Since then, the progress has been exponential. I watched excitedly in the Discord channel as Jasper, Murugo, and Umbreon swapped broken screenshots and snippets of game data back and forth with other helpers. Screenshots that looked more and more like actual game stages showed up every day. I watched in real time as the first functional screenshot of Katamari’s opening stage was posted. Shortly after, Jasper declared the goals set forth in his original bounty tweet achieved, though there’s still plenty of work left to do. The group has pried open enough of Katamari’s secrets for the real work to begin.
Today, just three weeks after Jasper posted his bounty, you can visit Noclip and fly around 10 different stages from Katamari Damacy. You can crawl into the attic of the house stage and find the end of a rainbow on the world stage.
Screenshot: Bandai Namco (Noclip/Kotaku)
Now that he’s cracked Katamari, Murugo said he wants to continue developing his familiarity with reverse-engineering PlayStation 2 games. He’s considering tackling the horror genre next, potentially Silent Hill 2, his favourite of the series.

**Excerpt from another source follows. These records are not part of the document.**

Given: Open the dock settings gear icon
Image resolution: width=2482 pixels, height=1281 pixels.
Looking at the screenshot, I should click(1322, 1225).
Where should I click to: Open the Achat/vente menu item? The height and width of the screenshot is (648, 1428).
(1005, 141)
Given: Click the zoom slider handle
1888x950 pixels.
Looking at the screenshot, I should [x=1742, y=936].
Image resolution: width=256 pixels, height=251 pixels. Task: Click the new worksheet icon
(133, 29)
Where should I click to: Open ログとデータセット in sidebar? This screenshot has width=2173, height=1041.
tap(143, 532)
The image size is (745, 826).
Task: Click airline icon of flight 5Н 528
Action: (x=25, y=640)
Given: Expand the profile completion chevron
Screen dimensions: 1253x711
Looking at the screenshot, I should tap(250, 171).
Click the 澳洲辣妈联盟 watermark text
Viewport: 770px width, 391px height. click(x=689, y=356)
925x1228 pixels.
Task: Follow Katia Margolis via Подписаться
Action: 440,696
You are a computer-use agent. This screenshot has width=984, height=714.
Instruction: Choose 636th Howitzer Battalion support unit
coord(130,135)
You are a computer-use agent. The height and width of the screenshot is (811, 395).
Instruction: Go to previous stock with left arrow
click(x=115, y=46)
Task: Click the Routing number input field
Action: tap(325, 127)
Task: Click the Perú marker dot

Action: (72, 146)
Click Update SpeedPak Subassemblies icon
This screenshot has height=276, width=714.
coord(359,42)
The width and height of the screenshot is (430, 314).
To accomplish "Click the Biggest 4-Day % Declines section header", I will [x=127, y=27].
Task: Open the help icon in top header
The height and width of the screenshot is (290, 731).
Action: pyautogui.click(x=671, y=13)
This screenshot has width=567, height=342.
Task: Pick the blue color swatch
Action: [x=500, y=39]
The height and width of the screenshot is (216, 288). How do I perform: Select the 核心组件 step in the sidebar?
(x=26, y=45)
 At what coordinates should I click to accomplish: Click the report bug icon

As for what the Katamari Damacy archive may look like on Noclip once it’s finished, Jasper says there’s always more to do. “It’s like building a sandcastle to me. Or, I guess for the kids these days, building a sandcastle in Minecraft. There’s no real ‘done’ to it, you just keep adding more and more.”
With The Legend of Zelda: The Wind Waker, Jasper added animated models for characters and objects to each island to help it feel more alive. Katamari will likely end up in a similar state before he’s satisfied enough to move on to another project.
“My vision is that every game on the site is as accurate as I can make it,” he said. “I want to let the work by these artists shine.”